El final de Norma: Segunda parte: Capítulo XIII


Volvamos al Leviathan.

Al mismo tiempo que Serafín quedaba solo y anonadado, envuelto en tinieblas y sentado sobre su equipaje, un botecillo, estrecho como una piragua japonesa, se separaba del bergantín con dirección a aquella playa, llevando a bordo otras dos personas.

En aquel momento salió la luna, allá por el Norte, menguada, agonizante, tristísima.

Los pasajeros del bote eran Rurico de Cálix y aquel negrito que había llevado dos billetes a Serafín.

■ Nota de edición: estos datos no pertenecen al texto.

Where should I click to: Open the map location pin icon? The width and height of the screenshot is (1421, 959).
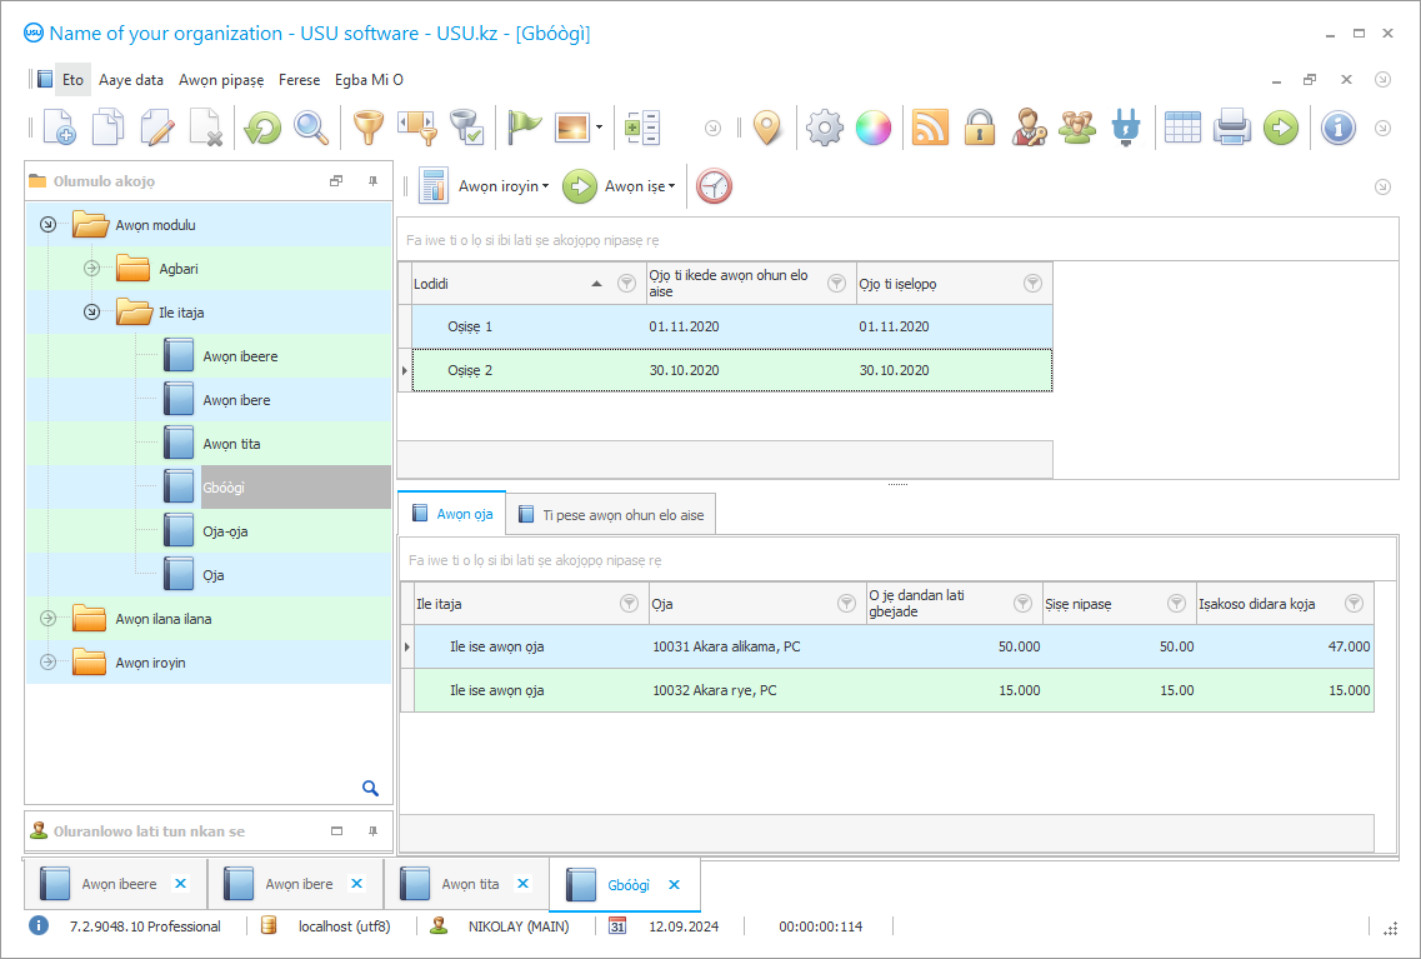coord(767,128)
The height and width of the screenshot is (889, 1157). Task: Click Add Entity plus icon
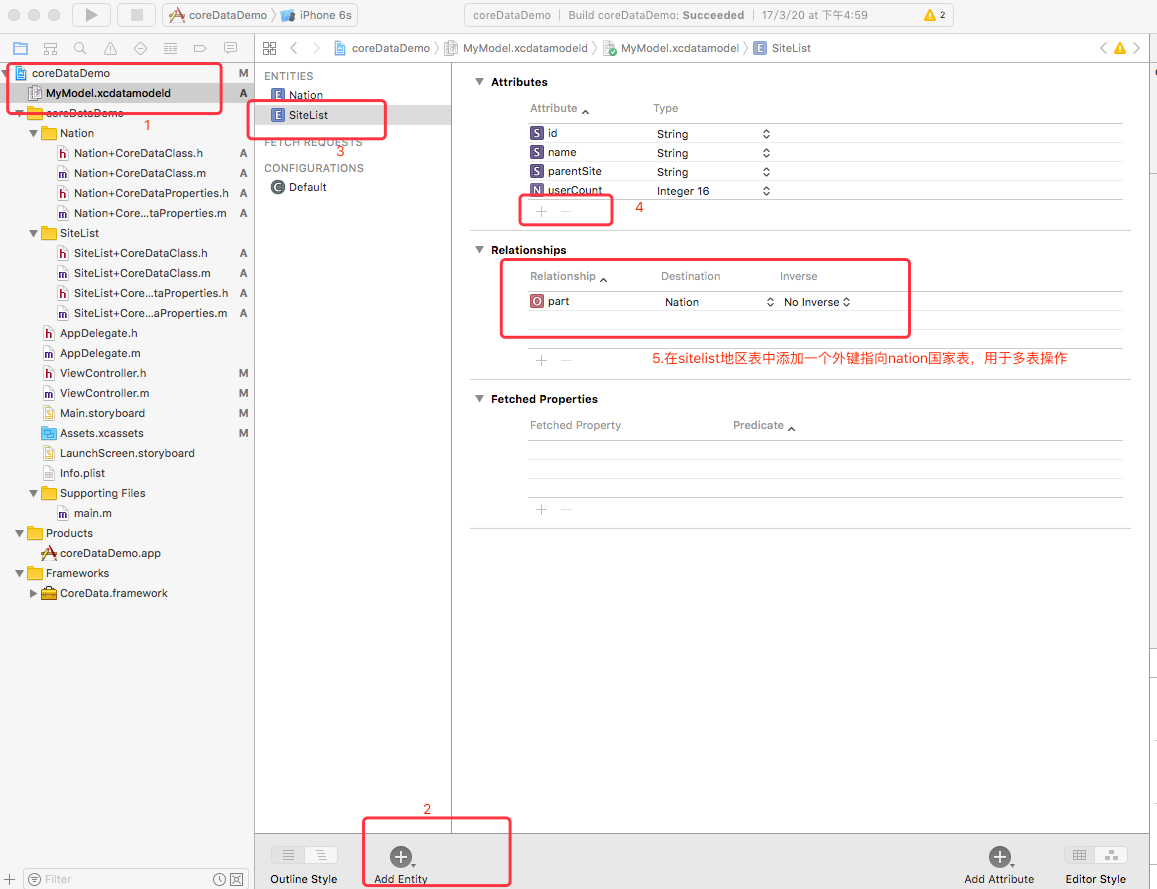coord(400,857)
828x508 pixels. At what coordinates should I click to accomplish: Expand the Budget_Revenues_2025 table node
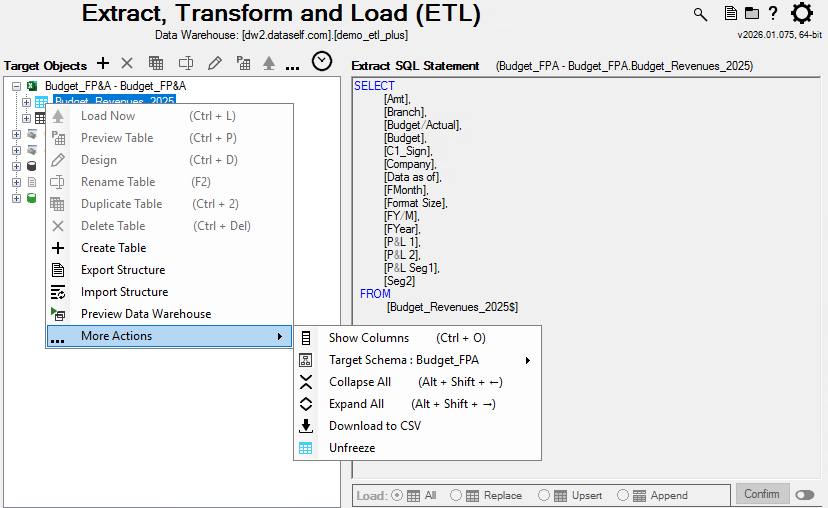(27, 102)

Rurico divisó con su vista de marino el triste cuadro que ofrecía el español en medio de sus baúles, en la desierta orilla del mar, y mandó a los barqueros que se aproximaran a aquel punto sin meter mucho ruido, a fin de cerciorarse de lo que allí pasaba.

Serafín no advirtió el espionaje de que era objeto, ni la aproximación del bote; pero Rurico y el negro lo vieron a él perfectamente.

El desdichado músico sacaba en aquel instante una pistola, cuyo cañón brilló al rayo de la luna.

El negrito se estremeció y dilató sus grandes ojos leonados, señalando con una mano a aquel hombre tan abandonado, tan solo, tan abatido, que ofrecía todo el aspecto de un suicida.

Rurico se sonrió, porque sin duda había sospechado lo mismo.

-¡Boga! ¡Boga! -dijo tranquilamente al remero.

Y el bote se alejó de la playa.

Y el negrito siguió con los ojos fijos en aquella parte de la costa donde había quedado Serafín...

¡Y la sonrisa de Rurico se acentuaba!...

En esto sonó un tiro a lo lejos..., en el mismo paraje donde hemos dejado a nuestro pobre músico...

El negro cruzó las manos y dio un grito.

El jarl respiró como quien abandona una pesada carga.

Y el bote desapareció entre las sombras de la noche, hacia la parte donde brillaban las luces y sonaban los rumores de la próxima ciudad.